10.3.2017, 17:45 Uhr
Frankens Forscher: Geschichte und Geschichten in Stein gemeißelt

© Hermann Rusam

*Die Neunhöfer Marter mit den vier Steinkreuzen (Standort: Obere Dorfstraße, am Südrand von Neunhof). Das Steinkreuznest mit der fast dreieinhalb Meter hohen Martersäule steht an der alten Gemeindegrenze von Neunhof und Kraftshof. Die Martersäule mit ihrem rechteckigen Schaft und dem von einem Satteldächlein bekrönten kastenförmigen Bildaufsatz stammt aus dem Spätmittelalter. Die Südseite zeigt Maria und Johannes unter dem Kreuz, die Nordseite die Gegoriusmesse und auf der Westseite den heiligen Leonhard.

Die Neunhöfer Marter gilt als das älteste Flurdenkmal um Nürnberg, für das ein urkundlicher Beleg gefunden werden konnte. Um 1435 musste sie vom Täter als Sühnemal für den Totschlag an einem angesehenen Kraftshofer Bauern gesetzt werden.

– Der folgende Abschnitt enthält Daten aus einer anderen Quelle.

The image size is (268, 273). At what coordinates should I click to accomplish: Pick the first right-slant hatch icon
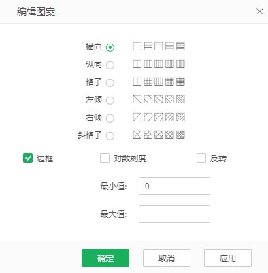coord(137,117)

Auf der Rückseite des Schaftes befindet sich ein einer Speerspitze ähnelnder Handwerkszinken. Mit diesem Zeichen markierten einst böhmische Hafner Treffpunkte der wandernden Handwerksburschen. Zur ursprünglichen Gruppe gehörten nur die Steinkreuze rechts und links der Marter. Die beiden etwas abgerückt stehenden Steinkreuze wurden erst um 1896/9 hierher gebracht.

Der Sage nach sollen hier während des Bauernkrieges dreißig katholische Pfarrherren von Bauern hingerichtet worden sein. Andere vermuten hier ein Soldatengrab aus dem Dreißigjährigen Krieg. Früher erwartete der Kraftshöfer Pfarrer bei der Flurdenkmälergruppe den von Neunhof kommenden Leichenzug und geleitete ihn unter Glockengeläut zum Friedhof. Noch in jüngerer Zeit sollen Bauern vor der Martersäule ihren Hut gezogen haben. Die vier wuchtigen Steinkreuze mit der hochstrebenden Martersäule und den Türmen und Mauern der Kraftshöfer Wehrkirche im Hintergrund zeigen das von einem feierlichen Ernst getragene Bild einer altfränkischen Landschaft, wie es heute nru noch selten in dieser Schönheit zu finden ist.

*Die Kundigundenmarter (Standort: Bucher Hauptstraße 43). Jahrhunderte hindurch stand die durch ihre Massigkeit und Höhe auffallende Kunigundenmarter auf freiem Feld, etwa 100 Meter südlich des früheren Dorfeingangs von Buch. Rechts und links war sie flankiert von je einem wuchtigen Steinkreuz. Die Martersäule selbst mag auf eine fromme Stiftung zurückgehen, während die Steinkreuze vermutlich als Sühnekreuz von einem Totschläger als kirchliche Buße gesetzt werden mussten. Um 1880 sollen die beiden Steinkreuze bei Nacht und Nebel beseitigt worden sein.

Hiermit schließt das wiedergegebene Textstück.